'''

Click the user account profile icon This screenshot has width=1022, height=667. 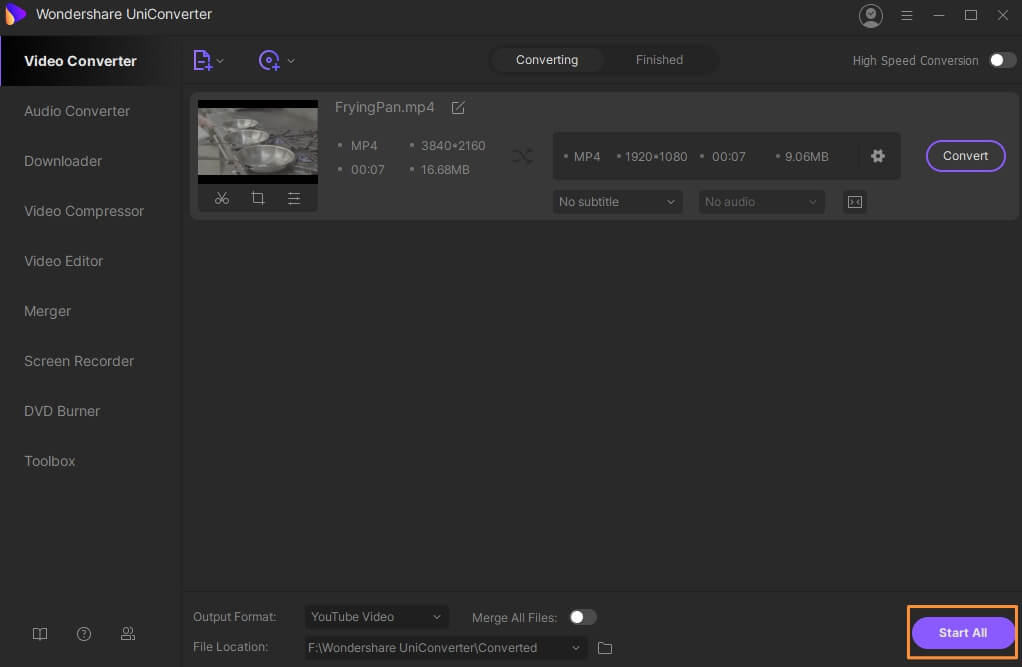(870, 15)
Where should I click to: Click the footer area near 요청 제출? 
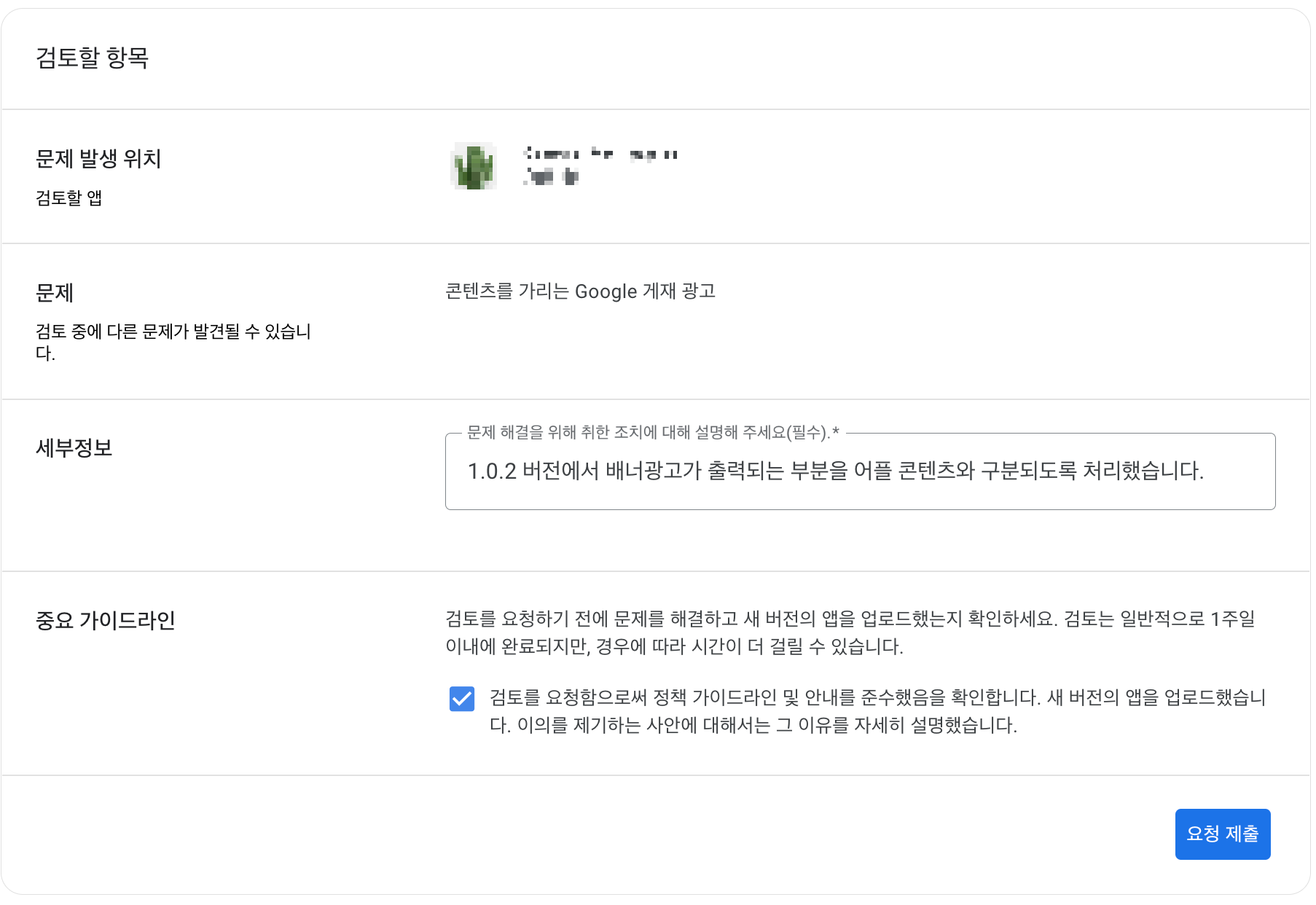coord(1222,834)
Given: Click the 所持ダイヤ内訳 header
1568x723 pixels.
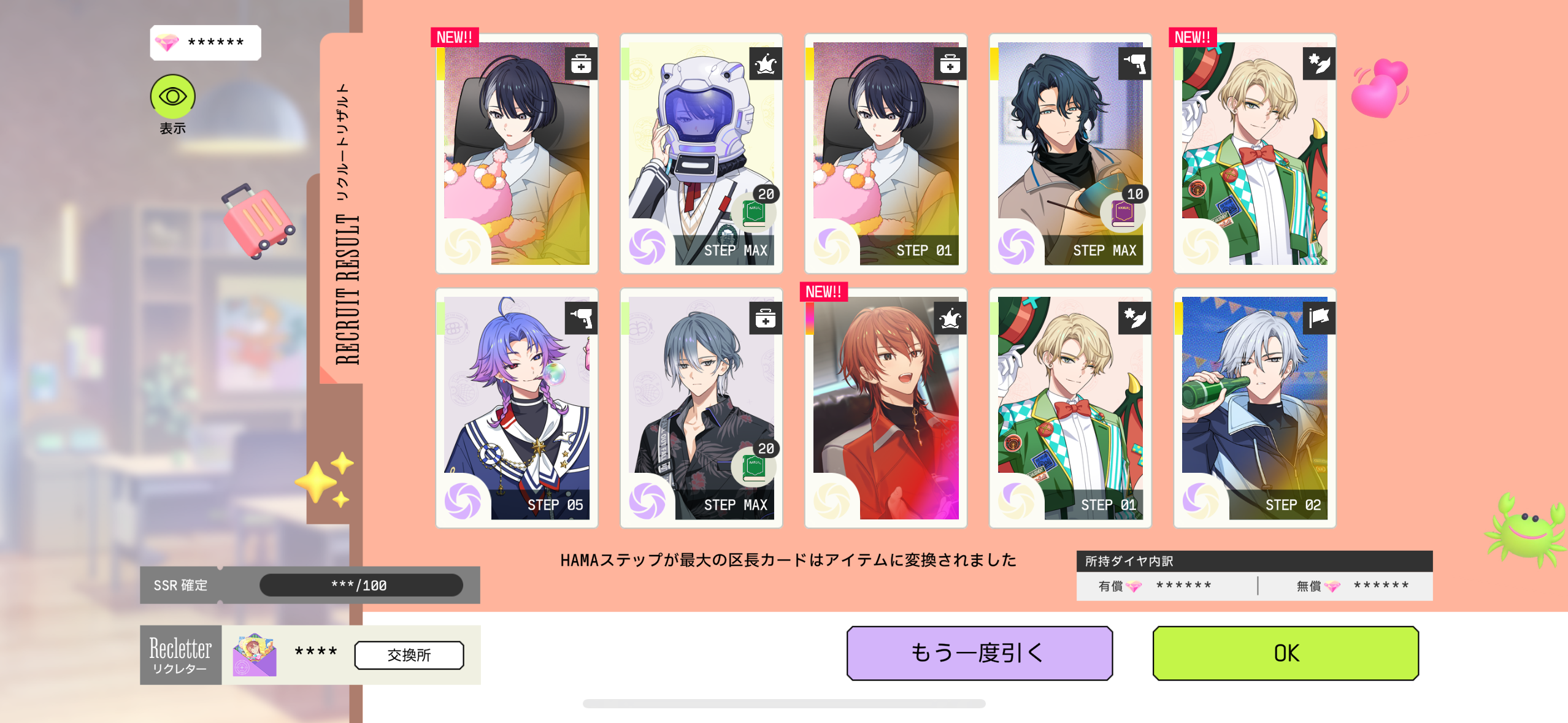Looking at the screenshot, I should click(1254, 561).
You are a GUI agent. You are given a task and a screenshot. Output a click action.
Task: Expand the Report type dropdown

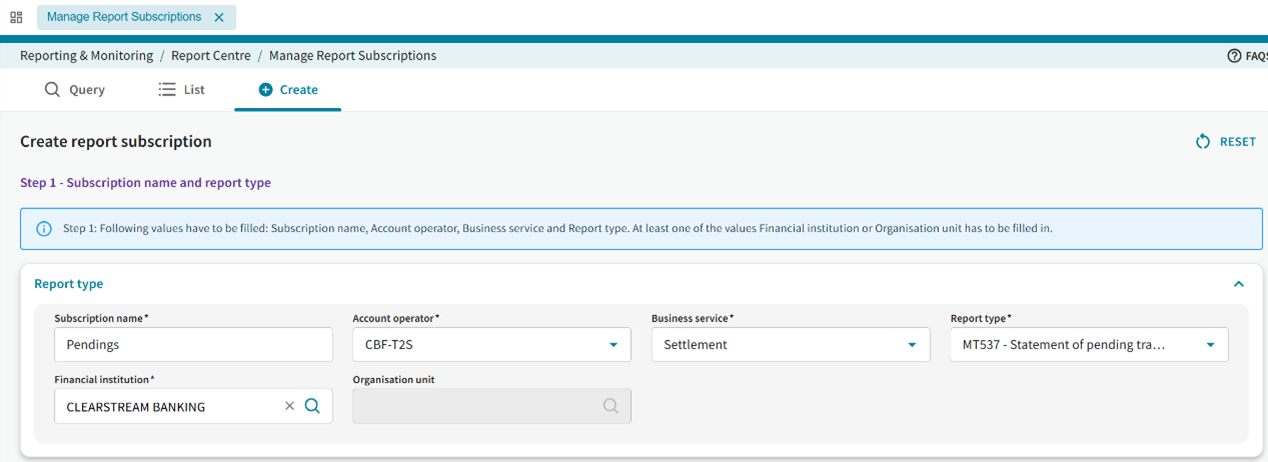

'''

=== Task statement ===
Exactly restate the lines from the one holding "You are a GUI" to the final line of the records above, including both and excluding pictures.

=== Your response ===
You are a GUI agent. You are given a task and a screenshot. Output a click action.
Task: Expand the Report type dropdown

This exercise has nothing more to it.